Pero en medio de las lágrimas encuentro las fuerzas suficientes para sostenerme en pie,
porque antes de sucumbir tengo que enterrar mi corazón roto y ser el líder que los
malheridos necesitarán.
La ira, es la rabia homicida lo que me mantiene vivo, lo que hace latir a mi corazón
envenenado. Helena no se apagará esta noche entre mis manos. Los dioses serán los
verdugos de los griegos por este asesinato. Y yo, esta noche yo no moriré tampoco. Esta
noche, una parte de Eneas ha muerto, está muriendo en este preciso instante... pero mis
pies, quiero creer, son más fuertes, mi alma será capaz de serenarse aun en esta vorágine de
terror e incertidumbre. La cólera de los dioses extinguirá esta tierra, pero no mi aliento, y su
esencia con ella. Nosotros viviremos.

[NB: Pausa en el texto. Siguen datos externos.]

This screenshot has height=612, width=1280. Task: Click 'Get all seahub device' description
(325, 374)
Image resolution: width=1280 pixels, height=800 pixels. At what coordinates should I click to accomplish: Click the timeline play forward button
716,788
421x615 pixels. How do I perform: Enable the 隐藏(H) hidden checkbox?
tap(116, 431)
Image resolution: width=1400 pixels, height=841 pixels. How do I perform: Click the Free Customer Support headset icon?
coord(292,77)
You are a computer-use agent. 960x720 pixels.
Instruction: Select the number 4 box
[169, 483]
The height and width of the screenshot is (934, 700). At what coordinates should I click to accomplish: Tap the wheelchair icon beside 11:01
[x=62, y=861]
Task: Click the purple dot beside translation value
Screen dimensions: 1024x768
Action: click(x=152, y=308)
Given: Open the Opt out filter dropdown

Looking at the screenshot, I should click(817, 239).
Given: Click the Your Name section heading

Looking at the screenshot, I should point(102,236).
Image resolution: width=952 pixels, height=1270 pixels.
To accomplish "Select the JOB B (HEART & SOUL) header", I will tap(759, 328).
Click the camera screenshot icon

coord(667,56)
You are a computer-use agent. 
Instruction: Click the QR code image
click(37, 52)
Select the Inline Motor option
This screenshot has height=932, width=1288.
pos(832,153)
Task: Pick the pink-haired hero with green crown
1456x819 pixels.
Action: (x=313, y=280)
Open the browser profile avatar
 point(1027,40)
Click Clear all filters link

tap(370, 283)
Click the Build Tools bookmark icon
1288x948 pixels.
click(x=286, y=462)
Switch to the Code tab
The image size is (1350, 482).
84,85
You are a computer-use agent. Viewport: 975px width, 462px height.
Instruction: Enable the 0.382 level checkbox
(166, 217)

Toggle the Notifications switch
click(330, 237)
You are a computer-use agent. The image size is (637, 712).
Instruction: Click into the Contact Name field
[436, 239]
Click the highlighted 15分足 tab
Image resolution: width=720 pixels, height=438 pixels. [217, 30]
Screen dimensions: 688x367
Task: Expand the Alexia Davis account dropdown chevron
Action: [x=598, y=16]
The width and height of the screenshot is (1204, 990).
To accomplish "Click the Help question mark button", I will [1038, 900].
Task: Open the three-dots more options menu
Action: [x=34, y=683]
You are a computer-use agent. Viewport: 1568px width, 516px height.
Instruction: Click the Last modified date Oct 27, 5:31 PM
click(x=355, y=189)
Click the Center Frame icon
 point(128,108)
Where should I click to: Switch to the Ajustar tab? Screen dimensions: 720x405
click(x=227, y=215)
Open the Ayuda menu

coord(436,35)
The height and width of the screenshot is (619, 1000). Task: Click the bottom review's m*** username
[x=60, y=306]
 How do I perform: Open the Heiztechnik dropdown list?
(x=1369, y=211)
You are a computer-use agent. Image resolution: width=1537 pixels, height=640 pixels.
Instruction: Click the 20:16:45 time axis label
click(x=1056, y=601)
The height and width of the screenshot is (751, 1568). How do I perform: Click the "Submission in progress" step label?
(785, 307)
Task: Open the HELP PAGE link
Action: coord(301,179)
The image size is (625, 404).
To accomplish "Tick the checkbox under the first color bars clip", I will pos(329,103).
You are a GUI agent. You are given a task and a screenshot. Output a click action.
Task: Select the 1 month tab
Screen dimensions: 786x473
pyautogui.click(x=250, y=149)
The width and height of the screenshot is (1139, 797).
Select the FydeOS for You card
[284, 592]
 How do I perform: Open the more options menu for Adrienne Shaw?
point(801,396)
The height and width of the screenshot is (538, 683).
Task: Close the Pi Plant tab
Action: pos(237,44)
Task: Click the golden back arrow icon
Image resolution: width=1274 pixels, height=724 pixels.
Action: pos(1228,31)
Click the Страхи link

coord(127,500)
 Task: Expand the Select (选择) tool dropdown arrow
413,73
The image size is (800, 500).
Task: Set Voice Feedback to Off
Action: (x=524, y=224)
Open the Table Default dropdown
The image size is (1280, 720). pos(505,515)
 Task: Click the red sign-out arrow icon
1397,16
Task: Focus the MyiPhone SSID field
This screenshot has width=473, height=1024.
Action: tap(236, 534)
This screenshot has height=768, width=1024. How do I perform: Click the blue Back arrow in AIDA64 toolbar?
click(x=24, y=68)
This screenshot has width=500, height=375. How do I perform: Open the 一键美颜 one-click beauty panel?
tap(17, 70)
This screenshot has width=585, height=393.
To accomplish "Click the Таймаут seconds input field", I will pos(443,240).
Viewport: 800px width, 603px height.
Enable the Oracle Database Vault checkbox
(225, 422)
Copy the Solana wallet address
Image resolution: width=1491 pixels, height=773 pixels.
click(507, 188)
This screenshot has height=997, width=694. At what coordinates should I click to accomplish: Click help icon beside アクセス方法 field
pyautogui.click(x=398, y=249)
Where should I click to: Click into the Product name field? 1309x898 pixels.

Tendremos otros nombres, otras lenguas, viviremos
otros milenios.
Pero la sangre de Saturno seguirá corriendo por nuestras venas, portemos el nombre de
Troya, Alba, Roma, Bizancio, o cualquiera con que los nuevos vientos nos loen. Nuestras
hazañas serán cantadas por rapsodas y sirenas, desde Hesperia hasta Media, nuestras gestas
serán los nuevos himnos que blandirán los dioses. Ellos terminarán postrados ante nuestra
grandeza.
Yo moriré, quizá no esta noche, pero algún día. Lo que pasa es que yo he muerto hoy,
aunque tenga muchas gestas por hacer mañana. Ese ya no será Eneas. Mi espíritu y Troya
serán lamidos hasta la muerte por el fuego que ya los devora. Mi espíritu y el de Troya
perdurarán en mis descendientes y en los de todos los que me acompañen. Porque, de todas
formas, un ápice insustituible de Troya se convierte en cenizas aquí. Nuestra sangre
emponzoña para siempre esta tierra, pero será la sangre de los dioses que nos condenaron la
que envenene el Averno: que Caronte en persona tema cuando el sol tizne el cielo de
magenta, porque será el último que quedará en pie para huir de las ánimas de los troyanos
que perdieron la guerra, pero ganaron el mundo.
La única salvación para los vencidos es no esperar salvación alguna.